(DATA UNDER STUDY Opens)

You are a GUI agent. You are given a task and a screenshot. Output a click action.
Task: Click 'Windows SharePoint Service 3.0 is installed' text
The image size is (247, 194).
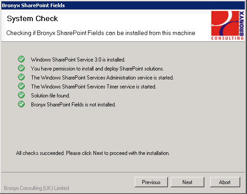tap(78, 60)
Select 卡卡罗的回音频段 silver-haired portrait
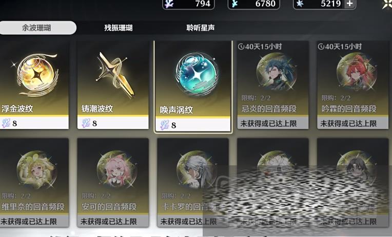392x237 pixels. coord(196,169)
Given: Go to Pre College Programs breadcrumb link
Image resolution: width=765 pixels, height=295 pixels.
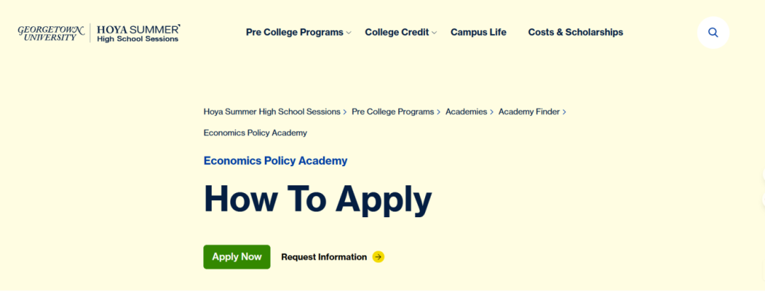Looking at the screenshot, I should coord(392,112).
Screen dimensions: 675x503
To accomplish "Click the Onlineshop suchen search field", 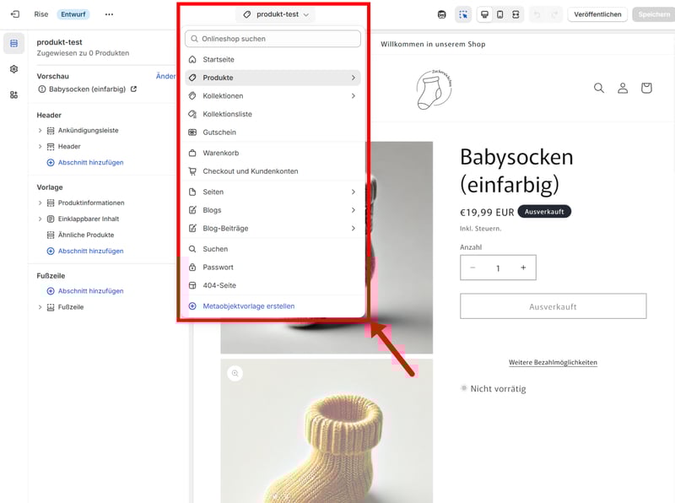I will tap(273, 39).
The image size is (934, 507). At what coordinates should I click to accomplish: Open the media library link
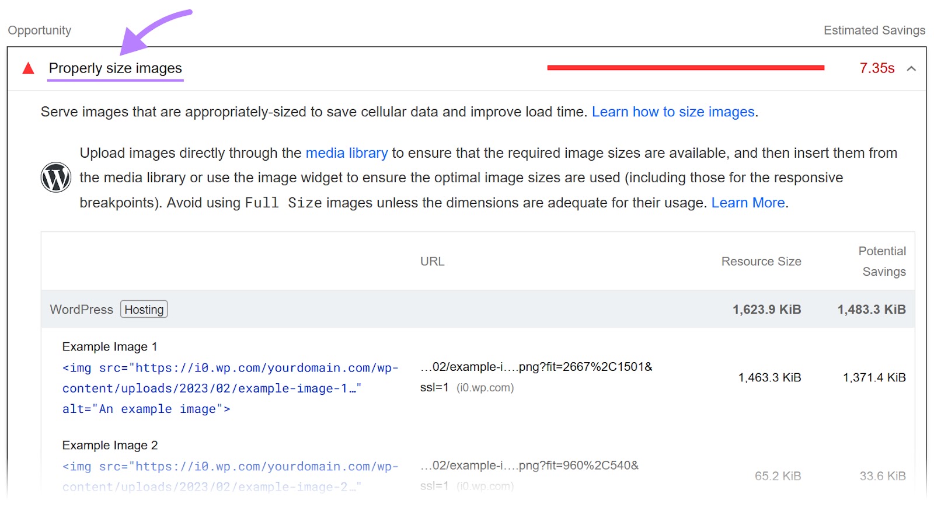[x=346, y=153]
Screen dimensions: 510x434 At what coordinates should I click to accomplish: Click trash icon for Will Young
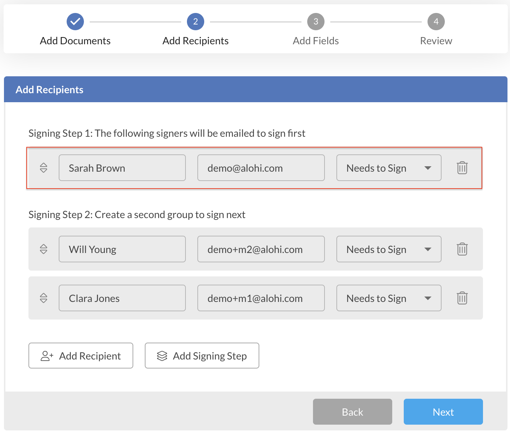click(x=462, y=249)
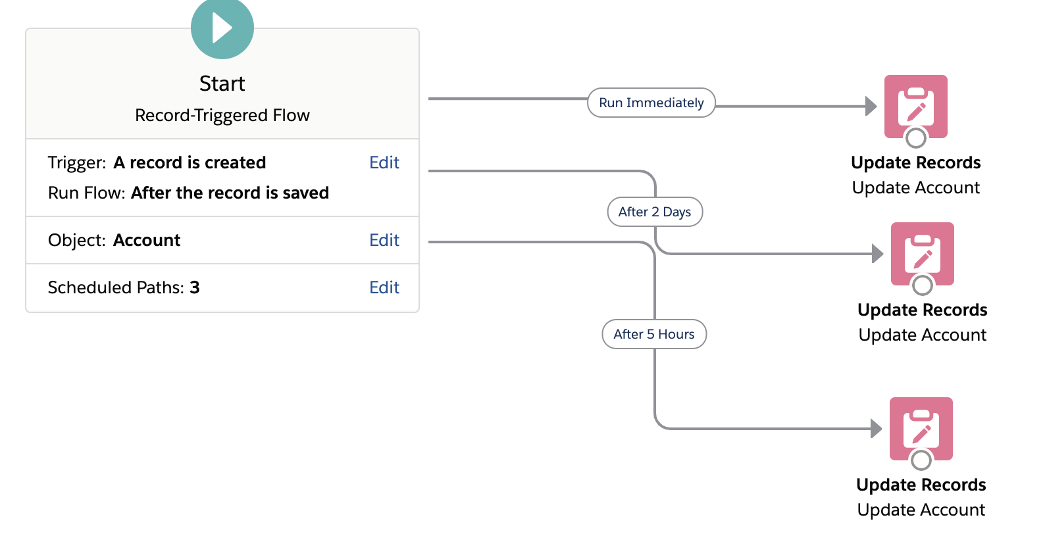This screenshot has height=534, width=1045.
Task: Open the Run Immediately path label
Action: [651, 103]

(DATA UNDER STUDY Closes)

Nothing but the lines from the one containing "The image size is (934, 507)." through the final line of the entries above should be given again, each exactly as written; omit the pictures.

The image size is (934, 507). At what coordinates should I click to accomplish: Open the media library link
[x=346, y=153]
Screen dimensions: 510x434 At what coordinates should I click to accomplish: Click trash icon for Will Young
click(x=462, y=249)
This screenshot has height=534, width=1045.
Task: Open the Run Immediately path label
Action: [651, 103]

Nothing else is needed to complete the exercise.